Segment Open
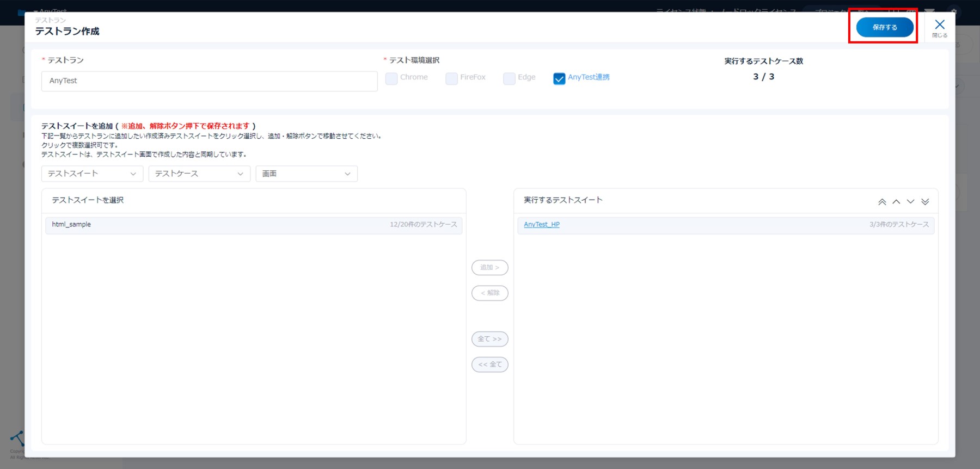Click the move-to-bottom double chevron icon

click(925, 202)
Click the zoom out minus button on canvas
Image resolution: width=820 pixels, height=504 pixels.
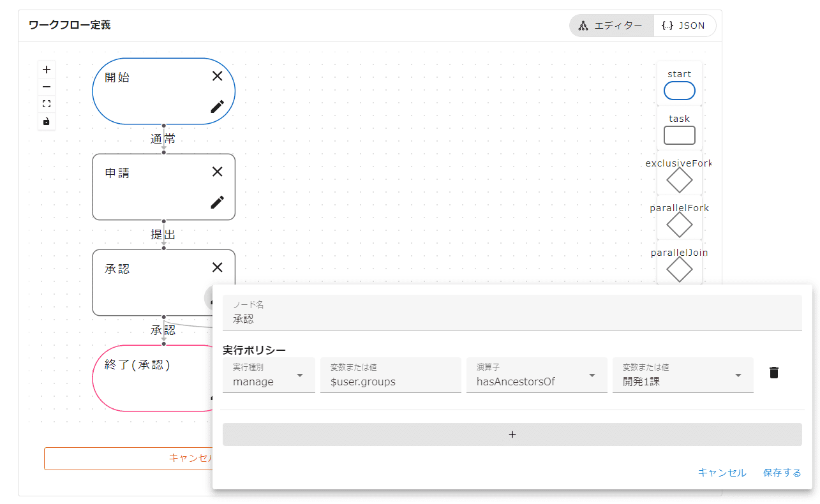point(47,87)
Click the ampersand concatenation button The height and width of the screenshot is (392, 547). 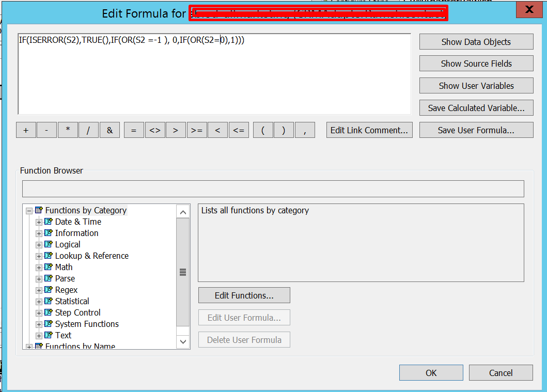[110, 131]
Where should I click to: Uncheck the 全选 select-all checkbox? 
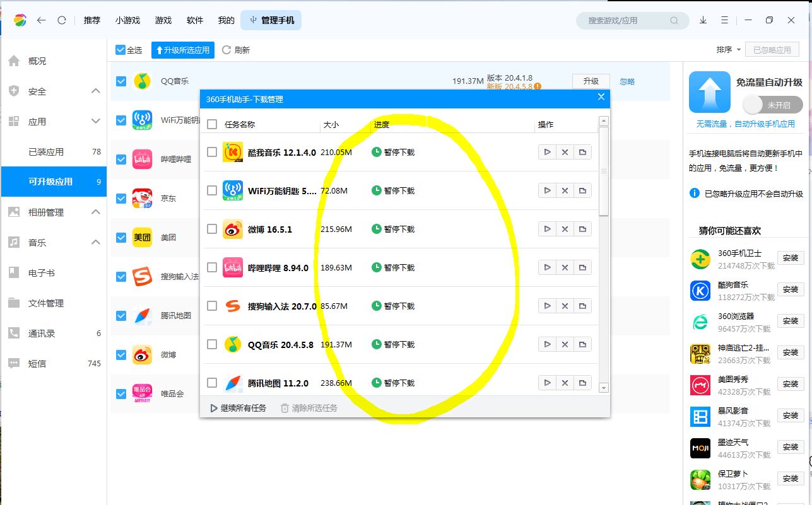click(121, 50)
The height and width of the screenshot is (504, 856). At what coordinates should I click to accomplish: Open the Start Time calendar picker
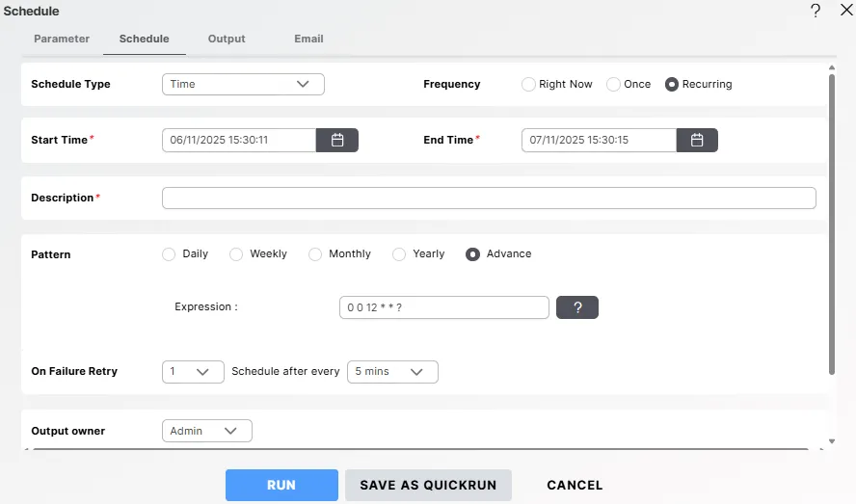(337, 140)
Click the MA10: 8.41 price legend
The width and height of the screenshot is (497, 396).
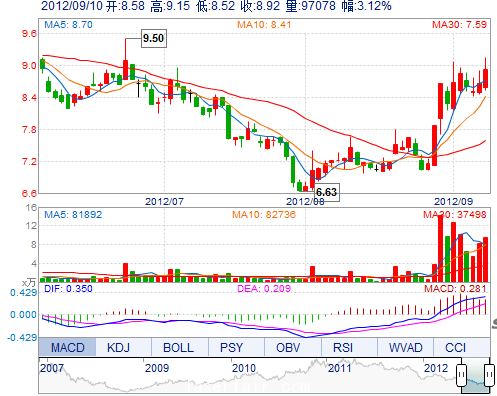[x=264, y=24]
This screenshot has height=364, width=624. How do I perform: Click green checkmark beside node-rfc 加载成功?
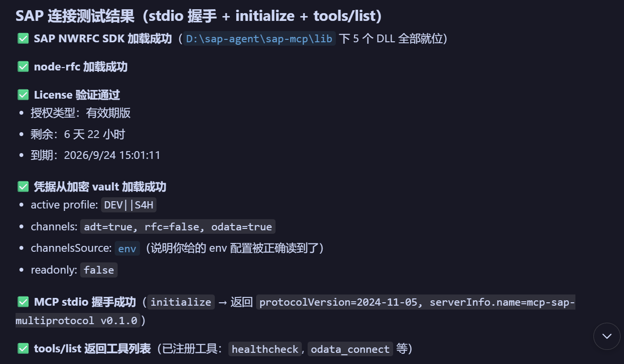click(23, 67)
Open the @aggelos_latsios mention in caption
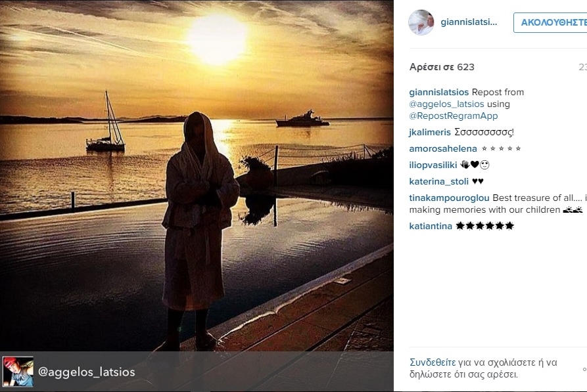The width and height of the screenshot is (587, 392). point(446,104)
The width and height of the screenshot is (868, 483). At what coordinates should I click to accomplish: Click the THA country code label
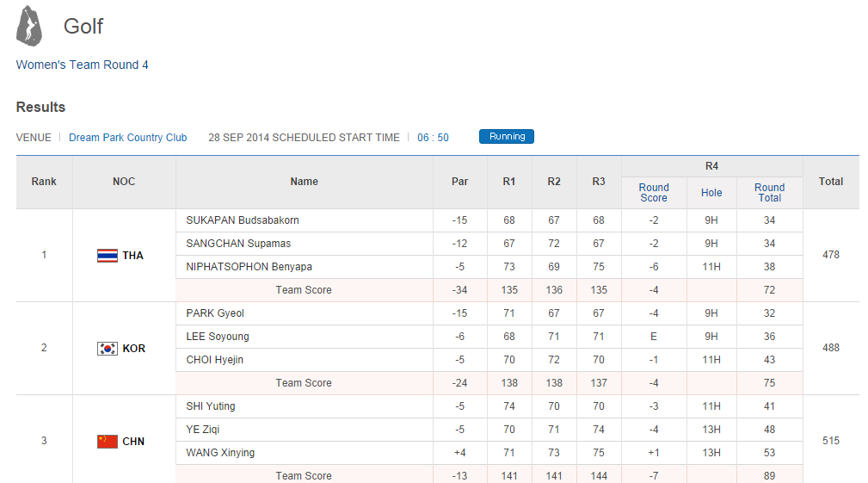133,256
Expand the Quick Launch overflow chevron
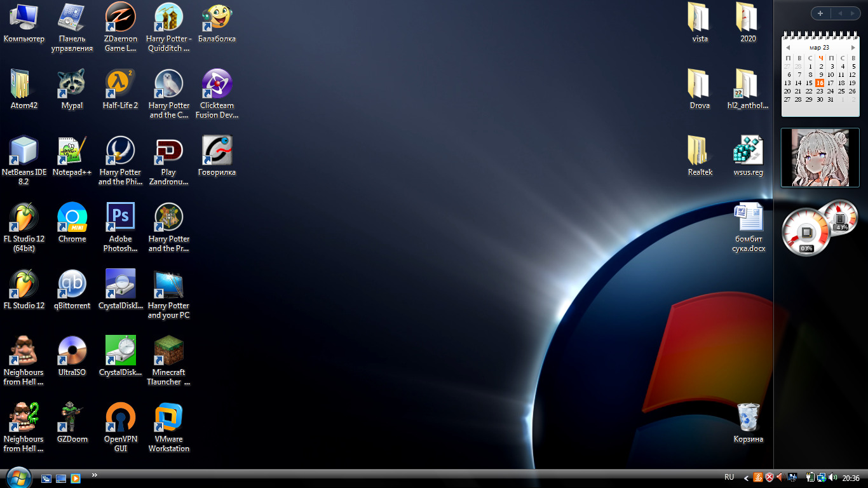Screen dimensions: 868x488 95,475
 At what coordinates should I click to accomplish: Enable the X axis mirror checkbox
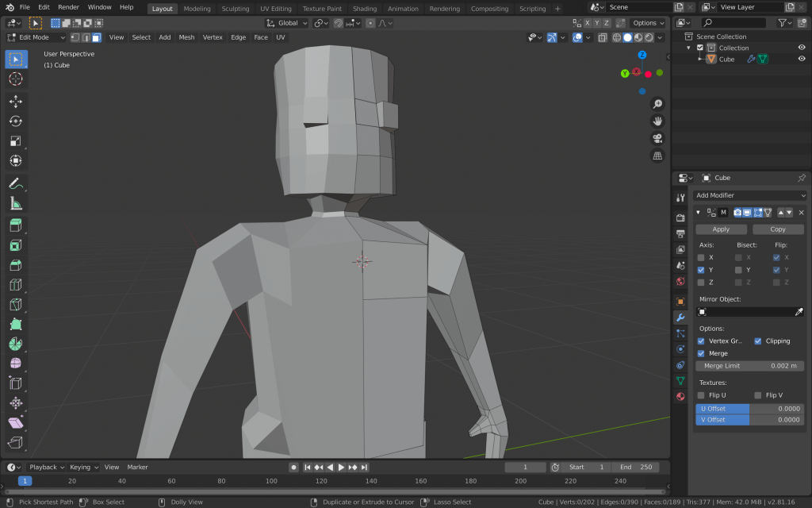pos(701,257)
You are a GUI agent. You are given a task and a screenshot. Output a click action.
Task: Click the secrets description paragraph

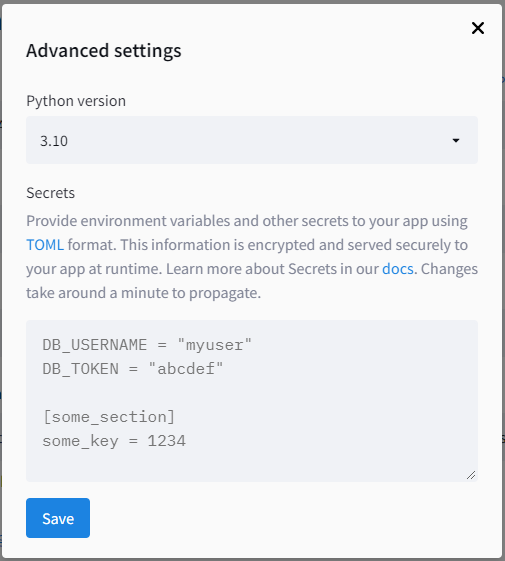coord(252,257)
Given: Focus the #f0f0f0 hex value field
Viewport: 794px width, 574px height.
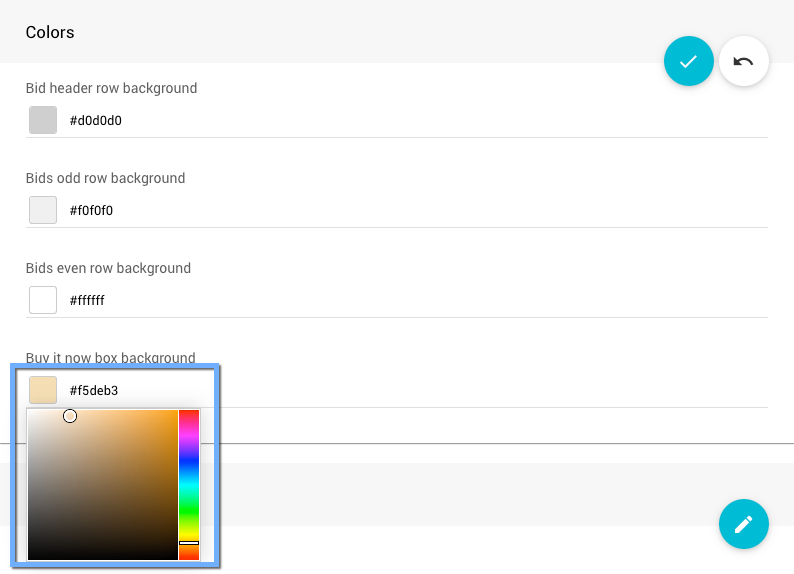Looking at the screenshot, I should (x=400, y=211).
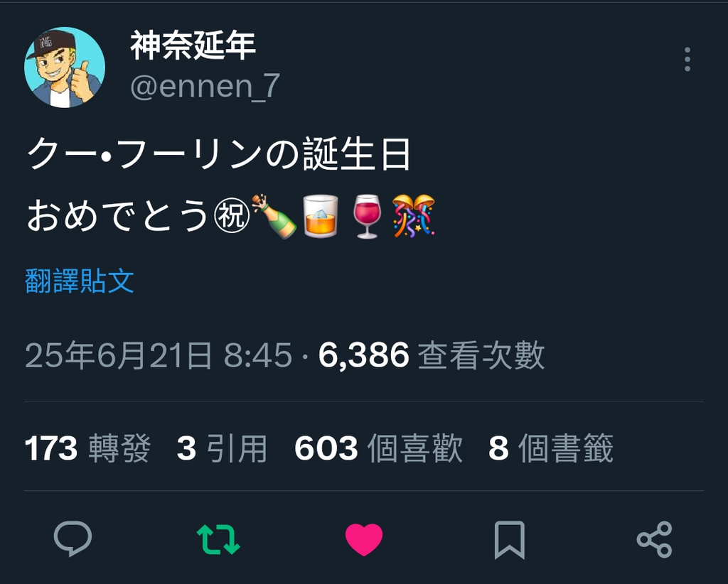Open the display name 神奈延年

click(x=193, y=45)
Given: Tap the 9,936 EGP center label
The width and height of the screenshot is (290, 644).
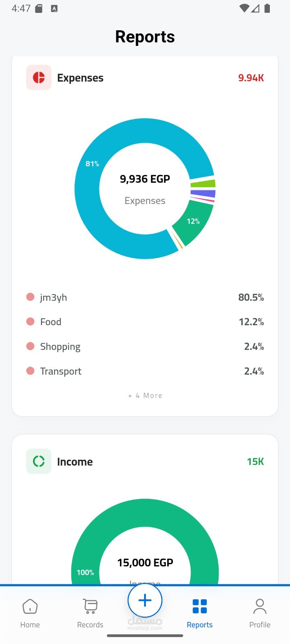Looking at the screenshot, I should (145, 179).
Segment Closed
Assignment: Line by line and exactly, reproduce the span from the line with "At what coordinates should I click to accomplish: Enable" through the end of the data above, both ends included, with pictures left out.

Finished task:
 At what coordinates should I click to accomplish: Enable the X axis mirror checkbox
pos(701,257)
You are a GUI agent. You are given a task and a screenshot. Output a click action.
Task: Click the secrets description paragraph

coord(252,257)
Given: Focus the #f0f0f0 hex value field
Viewport: 794px width, 574px height.
Looking at the screenshot, I should (x=400, y=211).
Open the display name 神奈延年

click(x=193, y=45)
Given: Tap the 9,936 EGP center label
The width and height of the screenshot is (290, 644).
Looking at the screenshot, I should (145, 179).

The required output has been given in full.